→ **Provided text**
==============================

Via Josh Blackman at Volokh Conspiracy, SDTX Enjoins Biden Administration's 100-Day Moratorium on Deportations Based on DACA Decision.  The temporary injunction relies on two grounds: (1)  that the policy violates 8 U.S.C. § 1231(a)(1)(A); and (2) that it is arbitrary and capricious under the Administrative Procedure Act.  Professor Blackman quotes this section of the APA analysis (his emphasis): 

Here, the January 20 Memorandum not only fails to consider potential policies more limited in scope and time, but it also fails to provide any concrete, reasonable justification for a 100-day pause on deportations. The January 20 Memorandum states that the 100-day pause is required to assess immigration policies because of the "unique circumstances" present with respect to immigration, including "significant operational challenges at the southwest border as [the United States] is confronting the most serious global public health crisis in a century." (Dkt. No. 2-2 at 2). DHS specifically cites to its apparent (1) need for a comprehensive review of enforcement policies, (2) need for interim civil enforcement guidelines, and (3) "limited resources" that would necessitate a pause in executing removal orders. (Id. at 2–5). Additionally, the January 20 Memorandum states that the 100-day pause in deportations is necessary to "(1) provide sufficient staff and resources to enhance border security and conduct immigration and asylum processing at the southwest border fairly and efficiently; and (2) comply with COVID-19 protocols to protect the health and safety of DHS personnel and those members of the public with whom DHS personnel interact." (Id. at 3). The January 20 Memorandum also provides that DHS "must ensure that [the agency's] removal resources are directed to the Department's highest enforcement priorities." (Id.). DHS, however, never explains how the pause in removals helps accomplish these goals. It remains unknown why a 100-day pause is needed given the allegedly "unique circumstances" to which the January 20 Memorandum alludes. Indeed, despite such unique circumstances, DHS did not state or explain why 100 days specifically is needed to accomplish these goals. The silence of the January 20 Memorandum on these questions indicates that the terms provided for in the Memorandum were not a result of "reasoned decision-making." Allentown Mack Sales, 522 U.S. at 374, 118 S.Ct. at 826.

==============================

→ **Saved entries**
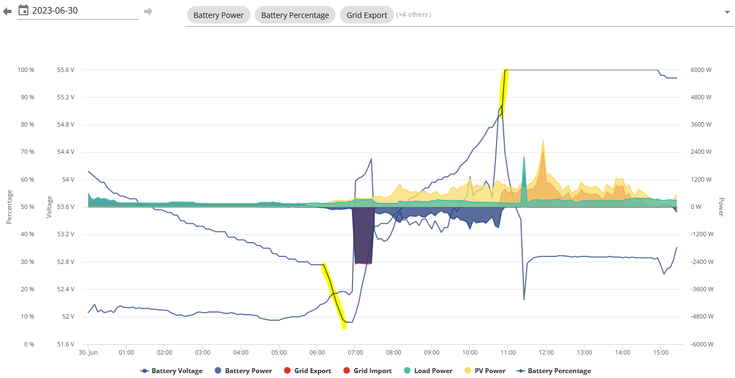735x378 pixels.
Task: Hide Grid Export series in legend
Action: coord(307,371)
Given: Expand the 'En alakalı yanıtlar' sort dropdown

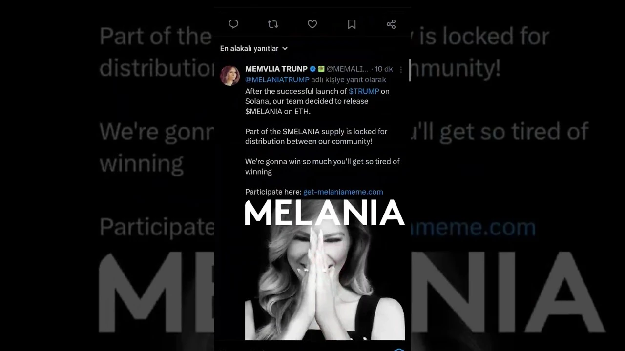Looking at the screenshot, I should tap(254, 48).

==============================

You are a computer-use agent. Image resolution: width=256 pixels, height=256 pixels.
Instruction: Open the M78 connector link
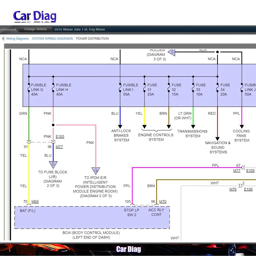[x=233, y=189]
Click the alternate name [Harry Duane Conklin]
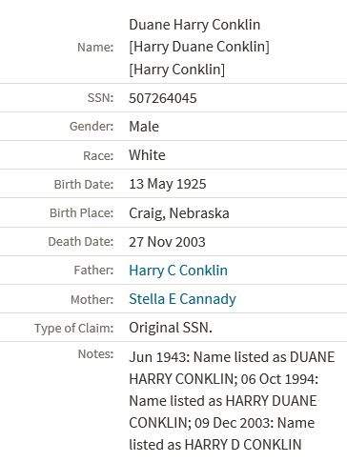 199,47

==============================

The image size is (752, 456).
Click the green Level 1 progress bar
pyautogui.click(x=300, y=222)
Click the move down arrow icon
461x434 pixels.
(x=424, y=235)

==============================

According to the excerpt on the deportation moratorium injunction, on what two grounds does the temporary injunction rest? None of the saved entries is needed here.

It rests on the policy violating 8 U.S.C. § 1231(a)(1)(A) and on the policy being arbitrary and capricious under the Administrative Procedure Act.